Published numerous papers, including those accepted by top conferences such as ECCV'24, CVPR'24, ICCV'23. Specific works include: 'ProLIP' on few-shot learning, 'GenVal' on synthetic evaluation in semantic segmentation, 'TTYD' on robust source-free domain adaptation, 'FAMix' on domain generalized semantic segmentation, 'SALUDA' on point-cloud domain adaptation, and 'PODA' on prompt-driven zero-shot domain adaptation. Additionally, organized several workshops and was recognized as a top reviewer at NeuRIPS’22.
Research Experience
Serves as a senior research scientist at valeo.ai, overseeing multiple research projects.
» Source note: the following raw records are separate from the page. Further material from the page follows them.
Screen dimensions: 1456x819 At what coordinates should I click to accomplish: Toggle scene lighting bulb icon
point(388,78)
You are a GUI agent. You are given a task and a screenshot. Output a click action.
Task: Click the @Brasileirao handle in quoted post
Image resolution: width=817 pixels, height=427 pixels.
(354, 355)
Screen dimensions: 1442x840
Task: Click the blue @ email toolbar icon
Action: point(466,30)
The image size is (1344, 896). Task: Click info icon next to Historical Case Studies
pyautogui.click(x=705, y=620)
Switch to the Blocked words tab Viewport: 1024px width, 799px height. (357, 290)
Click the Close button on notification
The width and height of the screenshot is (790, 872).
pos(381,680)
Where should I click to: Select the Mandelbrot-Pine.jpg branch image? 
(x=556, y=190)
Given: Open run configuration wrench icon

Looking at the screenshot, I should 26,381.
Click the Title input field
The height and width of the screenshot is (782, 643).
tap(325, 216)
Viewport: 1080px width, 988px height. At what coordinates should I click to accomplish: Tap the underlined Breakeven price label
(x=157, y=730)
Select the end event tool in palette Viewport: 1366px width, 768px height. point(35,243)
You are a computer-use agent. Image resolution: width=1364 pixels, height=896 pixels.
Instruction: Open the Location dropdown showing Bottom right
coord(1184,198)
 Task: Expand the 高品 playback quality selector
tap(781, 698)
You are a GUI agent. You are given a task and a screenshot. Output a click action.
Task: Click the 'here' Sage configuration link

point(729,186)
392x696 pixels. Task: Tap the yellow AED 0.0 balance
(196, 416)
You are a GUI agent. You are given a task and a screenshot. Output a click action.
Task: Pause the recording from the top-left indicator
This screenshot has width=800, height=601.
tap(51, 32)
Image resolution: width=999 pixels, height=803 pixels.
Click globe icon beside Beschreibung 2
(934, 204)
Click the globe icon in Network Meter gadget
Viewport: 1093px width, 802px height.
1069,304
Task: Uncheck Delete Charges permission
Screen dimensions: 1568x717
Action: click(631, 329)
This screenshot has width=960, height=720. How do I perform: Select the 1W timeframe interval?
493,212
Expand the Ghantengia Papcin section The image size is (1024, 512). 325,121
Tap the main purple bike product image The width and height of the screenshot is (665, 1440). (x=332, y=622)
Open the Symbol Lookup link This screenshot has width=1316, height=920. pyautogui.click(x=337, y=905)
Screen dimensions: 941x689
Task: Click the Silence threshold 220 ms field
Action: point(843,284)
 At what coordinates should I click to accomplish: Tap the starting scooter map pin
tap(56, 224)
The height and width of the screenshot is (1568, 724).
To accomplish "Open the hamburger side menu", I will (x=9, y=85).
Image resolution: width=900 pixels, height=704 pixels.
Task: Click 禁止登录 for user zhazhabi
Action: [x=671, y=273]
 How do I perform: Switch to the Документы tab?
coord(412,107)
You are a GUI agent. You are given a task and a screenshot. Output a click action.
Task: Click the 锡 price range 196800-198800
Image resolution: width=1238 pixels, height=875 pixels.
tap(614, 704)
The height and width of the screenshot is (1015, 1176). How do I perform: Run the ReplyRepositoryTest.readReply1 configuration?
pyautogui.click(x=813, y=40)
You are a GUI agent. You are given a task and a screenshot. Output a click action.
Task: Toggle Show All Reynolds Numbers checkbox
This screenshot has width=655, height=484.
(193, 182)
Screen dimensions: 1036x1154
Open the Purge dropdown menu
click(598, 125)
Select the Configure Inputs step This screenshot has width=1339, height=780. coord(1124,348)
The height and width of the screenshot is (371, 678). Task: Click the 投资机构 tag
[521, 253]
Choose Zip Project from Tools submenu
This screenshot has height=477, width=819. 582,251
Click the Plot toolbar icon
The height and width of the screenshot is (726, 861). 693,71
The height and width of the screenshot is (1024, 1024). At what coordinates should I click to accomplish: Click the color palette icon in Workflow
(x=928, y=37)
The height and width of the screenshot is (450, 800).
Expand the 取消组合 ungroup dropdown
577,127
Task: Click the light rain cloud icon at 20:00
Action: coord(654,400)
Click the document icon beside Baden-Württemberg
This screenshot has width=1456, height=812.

Also works as a part-time researcher in the Computer Vision group Astra-vision at INRIA Paris.
Education
Received his PhD from École Normale Supérieure in 2014, under the supervision of Ivan Laptev; also obtained an engineering degree from Télécom Paris and a parallel “Master 2” degree in Mathematics, Machine Learning, and Computer Vision (MVA) from École Normale Supérieure Paris-Saclay in the same year.
Background
Research interests include deep learning, scene understanding, domain adaptation, and data augmentation. Currently a Senior Research Scientist at valeo.ai (R&D Technical Manager, Valeo expert) and a part-time Researcher in the Computer Vision group Astra-vision at INRIA Paris.